**Work task**
In the lines below, look for "computer". Copy each line where it appears.

**Data for review**
____

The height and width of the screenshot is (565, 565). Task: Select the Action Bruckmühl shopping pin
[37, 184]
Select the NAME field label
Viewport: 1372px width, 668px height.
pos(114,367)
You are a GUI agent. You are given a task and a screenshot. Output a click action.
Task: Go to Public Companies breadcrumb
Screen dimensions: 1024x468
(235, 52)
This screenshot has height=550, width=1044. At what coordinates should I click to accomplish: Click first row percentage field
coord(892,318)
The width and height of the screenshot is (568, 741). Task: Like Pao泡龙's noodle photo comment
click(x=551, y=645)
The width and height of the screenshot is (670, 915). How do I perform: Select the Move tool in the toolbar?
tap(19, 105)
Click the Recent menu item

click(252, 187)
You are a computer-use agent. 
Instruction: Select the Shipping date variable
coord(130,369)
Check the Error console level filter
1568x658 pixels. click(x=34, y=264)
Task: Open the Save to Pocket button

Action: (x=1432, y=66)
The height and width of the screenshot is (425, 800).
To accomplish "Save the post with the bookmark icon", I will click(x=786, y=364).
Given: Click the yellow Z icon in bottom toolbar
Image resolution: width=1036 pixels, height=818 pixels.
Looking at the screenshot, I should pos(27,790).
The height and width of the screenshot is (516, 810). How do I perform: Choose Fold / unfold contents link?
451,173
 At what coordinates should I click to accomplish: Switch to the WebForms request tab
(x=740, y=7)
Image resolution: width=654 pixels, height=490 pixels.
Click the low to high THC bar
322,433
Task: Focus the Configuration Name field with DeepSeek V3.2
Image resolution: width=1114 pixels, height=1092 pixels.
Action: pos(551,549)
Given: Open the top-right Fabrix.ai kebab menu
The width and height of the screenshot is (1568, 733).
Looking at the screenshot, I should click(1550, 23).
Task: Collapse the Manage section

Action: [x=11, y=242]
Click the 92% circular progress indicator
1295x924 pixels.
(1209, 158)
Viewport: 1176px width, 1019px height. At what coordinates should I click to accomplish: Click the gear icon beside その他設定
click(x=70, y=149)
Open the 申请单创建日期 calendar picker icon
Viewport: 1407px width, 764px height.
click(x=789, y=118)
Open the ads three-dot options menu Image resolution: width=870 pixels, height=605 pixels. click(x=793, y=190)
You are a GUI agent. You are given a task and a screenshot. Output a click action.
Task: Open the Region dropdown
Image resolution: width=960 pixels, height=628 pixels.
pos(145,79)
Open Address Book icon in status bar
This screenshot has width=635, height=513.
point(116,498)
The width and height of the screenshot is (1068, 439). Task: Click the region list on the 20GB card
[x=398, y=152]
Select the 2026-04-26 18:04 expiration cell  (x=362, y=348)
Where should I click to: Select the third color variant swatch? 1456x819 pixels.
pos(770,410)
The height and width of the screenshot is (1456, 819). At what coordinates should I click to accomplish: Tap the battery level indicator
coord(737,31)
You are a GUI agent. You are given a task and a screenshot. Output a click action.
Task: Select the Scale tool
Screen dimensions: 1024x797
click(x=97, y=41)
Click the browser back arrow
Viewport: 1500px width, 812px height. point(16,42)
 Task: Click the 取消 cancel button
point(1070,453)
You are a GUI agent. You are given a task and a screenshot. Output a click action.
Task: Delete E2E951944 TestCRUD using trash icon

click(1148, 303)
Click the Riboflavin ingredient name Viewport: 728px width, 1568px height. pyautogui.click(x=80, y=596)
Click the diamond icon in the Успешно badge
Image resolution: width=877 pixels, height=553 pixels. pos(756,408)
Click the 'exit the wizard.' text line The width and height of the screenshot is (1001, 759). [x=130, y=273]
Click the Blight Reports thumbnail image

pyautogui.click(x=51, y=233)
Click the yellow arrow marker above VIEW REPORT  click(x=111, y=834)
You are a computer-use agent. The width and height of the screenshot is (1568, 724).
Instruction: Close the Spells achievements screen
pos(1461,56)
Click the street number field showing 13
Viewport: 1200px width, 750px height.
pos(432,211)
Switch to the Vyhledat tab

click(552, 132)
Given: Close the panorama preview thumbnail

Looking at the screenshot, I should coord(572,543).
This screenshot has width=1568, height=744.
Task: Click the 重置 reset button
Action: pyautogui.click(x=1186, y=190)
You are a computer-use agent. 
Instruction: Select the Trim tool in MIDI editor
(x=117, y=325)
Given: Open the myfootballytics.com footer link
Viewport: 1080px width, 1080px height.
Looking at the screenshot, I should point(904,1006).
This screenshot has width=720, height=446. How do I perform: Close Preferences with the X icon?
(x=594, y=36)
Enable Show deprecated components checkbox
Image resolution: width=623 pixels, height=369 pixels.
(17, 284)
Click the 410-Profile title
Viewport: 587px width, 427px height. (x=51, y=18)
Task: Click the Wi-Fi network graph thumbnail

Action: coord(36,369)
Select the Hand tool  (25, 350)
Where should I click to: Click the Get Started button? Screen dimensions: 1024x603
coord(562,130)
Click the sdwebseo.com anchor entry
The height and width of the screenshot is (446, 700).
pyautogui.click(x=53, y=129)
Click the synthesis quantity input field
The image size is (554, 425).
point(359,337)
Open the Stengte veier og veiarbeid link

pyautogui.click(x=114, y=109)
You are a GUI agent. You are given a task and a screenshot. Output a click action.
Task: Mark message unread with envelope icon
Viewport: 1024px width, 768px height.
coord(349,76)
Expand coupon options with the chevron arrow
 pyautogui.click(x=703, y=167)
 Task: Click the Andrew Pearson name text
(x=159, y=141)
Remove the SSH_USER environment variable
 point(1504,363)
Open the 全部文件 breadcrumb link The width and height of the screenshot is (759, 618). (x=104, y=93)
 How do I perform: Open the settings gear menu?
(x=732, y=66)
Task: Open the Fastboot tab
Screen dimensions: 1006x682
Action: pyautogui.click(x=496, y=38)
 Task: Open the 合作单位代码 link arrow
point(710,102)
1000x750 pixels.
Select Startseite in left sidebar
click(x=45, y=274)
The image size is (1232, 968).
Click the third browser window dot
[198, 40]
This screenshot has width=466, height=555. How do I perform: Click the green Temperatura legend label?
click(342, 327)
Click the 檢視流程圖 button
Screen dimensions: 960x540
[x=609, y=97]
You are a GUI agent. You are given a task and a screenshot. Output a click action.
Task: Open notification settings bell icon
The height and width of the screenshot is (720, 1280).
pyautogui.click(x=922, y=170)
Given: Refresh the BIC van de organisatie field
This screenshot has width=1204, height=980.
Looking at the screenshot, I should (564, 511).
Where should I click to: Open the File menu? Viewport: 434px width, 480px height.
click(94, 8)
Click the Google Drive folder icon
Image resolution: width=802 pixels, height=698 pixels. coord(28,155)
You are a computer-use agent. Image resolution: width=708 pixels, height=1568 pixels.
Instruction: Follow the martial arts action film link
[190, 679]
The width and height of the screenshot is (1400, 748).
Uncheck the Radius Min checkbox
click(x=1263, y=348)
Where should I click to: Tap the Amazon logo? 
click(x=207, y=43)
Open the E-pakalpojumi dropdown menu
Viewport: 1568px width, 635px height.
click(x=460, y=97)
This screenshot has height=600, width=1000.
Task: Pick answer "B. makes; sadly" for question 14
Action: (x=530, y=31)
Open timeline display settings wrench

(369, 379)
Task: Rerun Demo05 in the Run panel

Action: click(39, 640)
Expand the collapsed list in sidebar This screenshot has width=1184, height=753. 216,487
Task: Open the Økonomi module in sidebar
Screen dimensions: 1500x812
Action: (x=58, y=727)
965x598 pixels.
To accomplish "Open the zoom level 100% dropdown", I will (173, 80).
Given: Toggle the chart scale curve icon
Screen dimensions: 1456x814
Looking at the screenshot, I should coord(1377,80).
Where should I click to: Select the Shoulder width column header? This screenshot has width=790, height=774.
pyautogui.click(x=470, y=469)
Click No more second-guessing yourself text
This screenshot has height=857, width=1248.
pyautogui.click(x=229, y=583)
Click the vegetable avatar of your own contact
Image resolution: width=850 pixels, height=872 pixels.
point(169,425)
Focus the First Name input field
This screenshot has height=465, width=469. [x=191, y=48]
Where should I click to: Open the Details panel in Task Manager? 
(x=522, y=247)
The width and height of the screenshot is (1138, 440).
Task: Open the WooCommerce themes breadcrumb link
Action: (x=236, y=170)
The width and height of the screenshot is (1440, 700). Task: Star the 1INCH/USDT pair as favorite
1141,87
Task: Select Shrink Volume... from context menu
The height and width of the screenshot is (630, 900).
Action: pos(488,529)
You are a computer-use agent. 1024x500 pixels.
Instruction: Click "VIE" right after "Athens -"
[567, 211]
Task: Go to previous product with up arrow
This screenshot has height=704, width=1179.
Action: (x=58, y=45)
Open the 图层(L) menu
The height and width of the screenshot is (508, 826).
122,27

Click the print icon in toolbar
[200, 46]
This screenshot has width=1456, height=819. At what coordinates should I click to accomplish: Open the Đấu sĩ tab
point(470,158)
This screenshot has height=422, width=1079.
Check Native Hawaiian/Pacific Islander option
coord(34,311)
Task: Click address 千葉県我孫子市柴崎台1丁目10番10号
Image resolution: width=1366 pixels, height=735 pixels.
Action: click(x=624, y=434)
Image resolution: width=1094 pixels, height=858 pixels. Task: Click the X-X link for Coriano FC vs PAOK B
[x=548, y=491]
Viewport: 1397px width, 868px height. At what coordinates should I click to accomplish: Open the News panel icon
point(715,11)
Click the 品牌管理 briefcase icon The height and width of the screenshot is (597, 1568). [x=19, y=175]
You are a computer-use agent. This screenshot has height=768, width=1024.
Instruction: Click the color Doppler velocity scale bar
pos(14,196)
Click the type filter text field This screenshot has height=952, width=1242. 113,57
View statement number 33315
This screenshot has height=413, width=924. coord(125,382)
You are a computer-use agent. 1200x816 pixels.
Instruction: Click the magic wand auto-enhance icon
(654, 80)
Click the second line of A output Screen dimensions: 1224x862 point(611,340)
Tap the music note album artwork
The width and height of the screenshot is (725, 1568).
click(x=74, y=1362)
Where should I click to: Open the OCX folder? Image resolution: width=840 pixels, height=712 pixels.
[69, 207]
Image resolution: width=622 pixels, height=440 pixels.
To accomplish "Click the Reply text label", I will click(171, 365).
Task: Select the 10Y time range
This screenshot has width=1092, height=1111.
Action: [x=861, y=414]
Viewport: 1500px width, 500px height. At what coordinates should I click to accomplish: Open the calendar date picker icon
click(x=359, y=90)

____

**Answer to this task**
You are a computer-use agent. 
You are a computer-use agent. The width and height of the screenshot is (1568, 724).
You are a computer-use agent. 
You are a computer-use agent. Image resolution: width=708 pixels, height=1568 pixels.
You are a computer-use agent. 1024x500 pixels.
You are a computer-use agent. This screenshot has height=768, width=1024.
You are a computer-use agent. 1200x816 pixels.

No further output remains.